Pixel coordinate grounding data
-----

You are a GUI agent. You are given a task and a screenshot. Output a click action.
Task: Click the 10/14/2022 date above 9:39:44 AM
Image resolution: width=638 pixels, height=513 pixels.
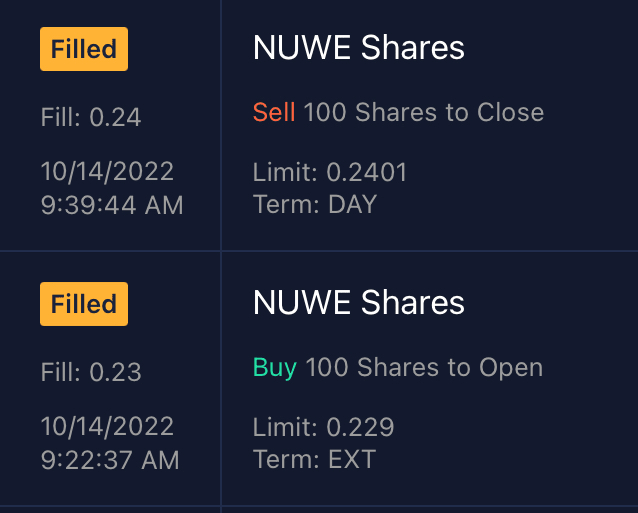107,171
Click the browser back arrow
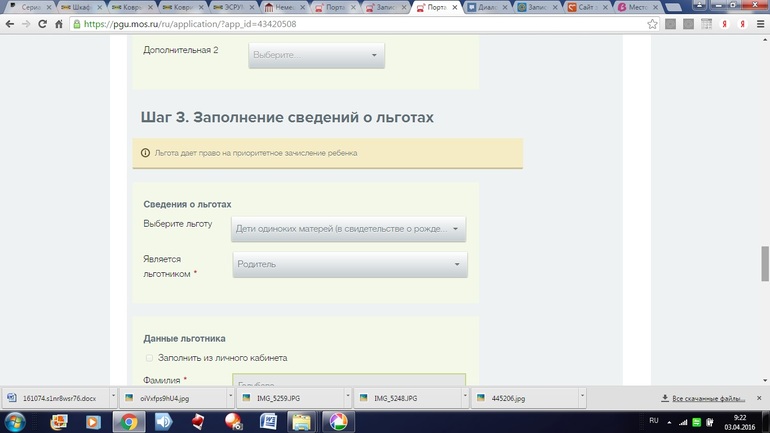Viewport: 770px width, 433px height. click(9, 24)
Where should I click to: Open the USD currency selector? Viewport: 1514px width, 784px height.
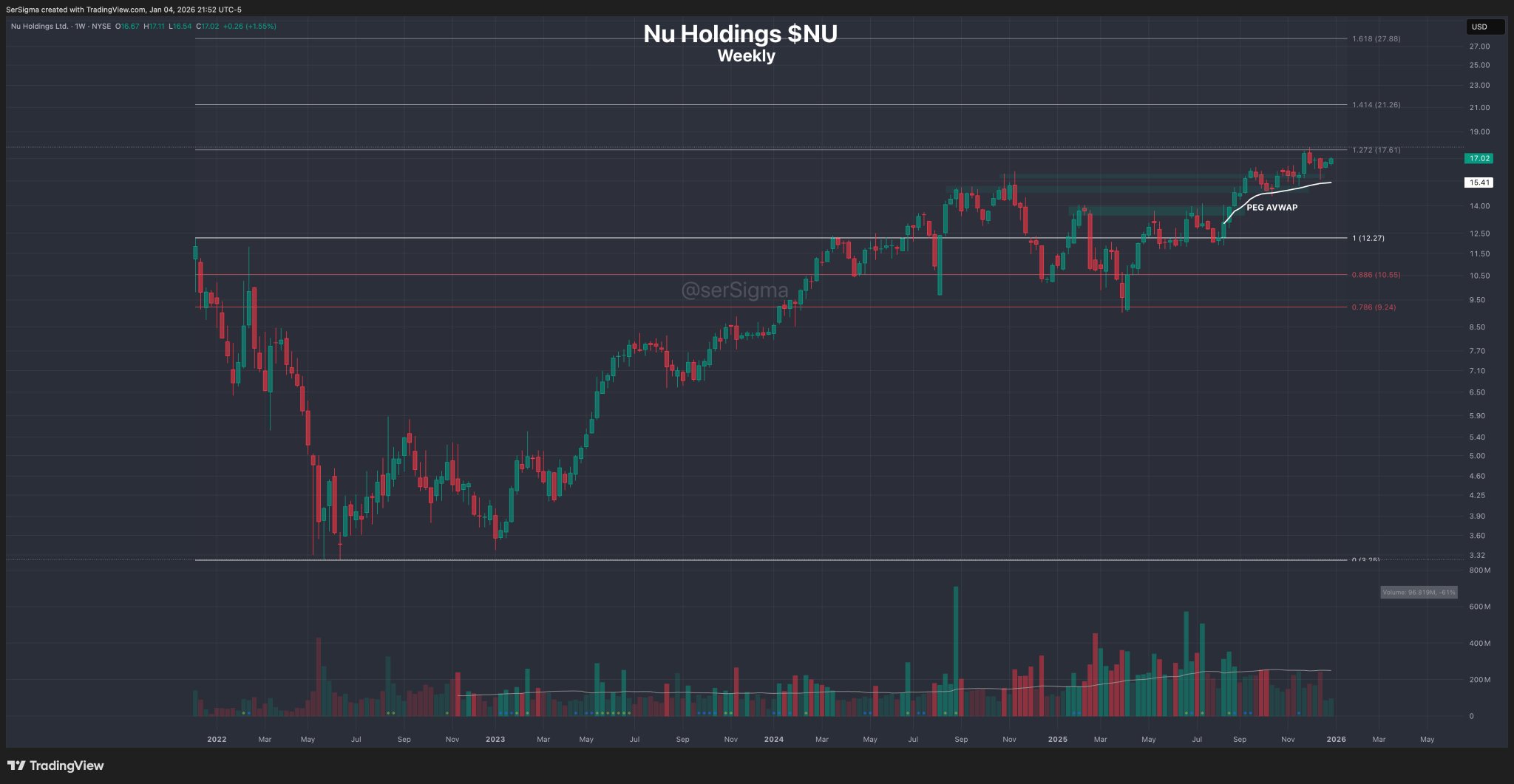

-----

**What the task asks:** Please make an exact copy of the records, leaving out any picture.

**Exercise result:**
You are a GUI agent. You are given a task and a screenshot. Output a click action.
Task: Click the 10/14/2022 date above 9:39:44 AM
Image resolution: width=638 pixels, height=513 pixels.
107,171
Click the browser back arrow
Viewport: 770px width, 433px height. click(9, 24)
Where should I click to: Open the USD currency selector? Viewport: 1514px width, 784px height.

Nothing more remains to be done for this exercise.